Safed, Israel - Layla ist 15 Jahre alt. Im syrischen Bürgerkrieg wurde das Mädchen von einer Splitterbombe getroffen. Ihre Beine wurden ganz oder teilweise weggerissen. Als sie aufwachte, war sie plötzlich weit weg von zu Hause. Noch schlimmer: das Krankenhaus, in dem sie liegt, gehört einem Volk, das – so hat sie es von klein auf gelernt – ihr ärgster Feind ist: Israel.

 

Layla liegt im Ziv Medical Center bei Safed im Norden des Landes, unweit des Sees Genezareth gelegen. Israelische Ärzte haben Laylas linkes Bein gerettet. Mit Hilfe einer Prothese, so hoffen die Mediziner, kann sie bald wieder laufen lernen. Ein US-Filmteam ist zu ihr ins Zimmer gekommen, um über ihre ungewöhnliche Krankengeschichte zu berichten. „Ich in froh, hier wird mir sehr gut geholfen“, sagt Layla.
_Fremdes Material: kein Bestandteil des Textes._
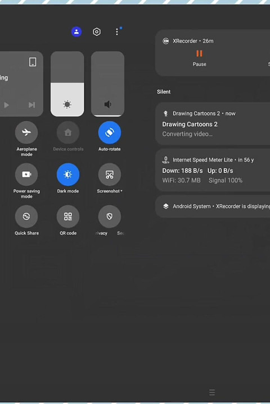
Task: Tap the phone device icon in media card
Action: click(33, 62)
Verletzte werden entlang der Grenze abgelegt

Das Mädchen ist eines von mehr als 400 Opfern des syrischen Bürgerkriegs, die seit Mitte 2013 hier behandelt wurden. Alles begann vor anderthalb Jahren an einem Samstagabend. Israelische Militärs stoppten mit einem Transporter vor dem Krankenhaus. Drinnen lagen sieben syrische Männer, schwer verwundet. Eine Grenzpatrouille hatte am Fuße der Golanhöhen junge Männer mit abgerissenen Gliedmaßen gefunden. Was tun? Sie brachten sie ins nächstgelegene Krankenhaus.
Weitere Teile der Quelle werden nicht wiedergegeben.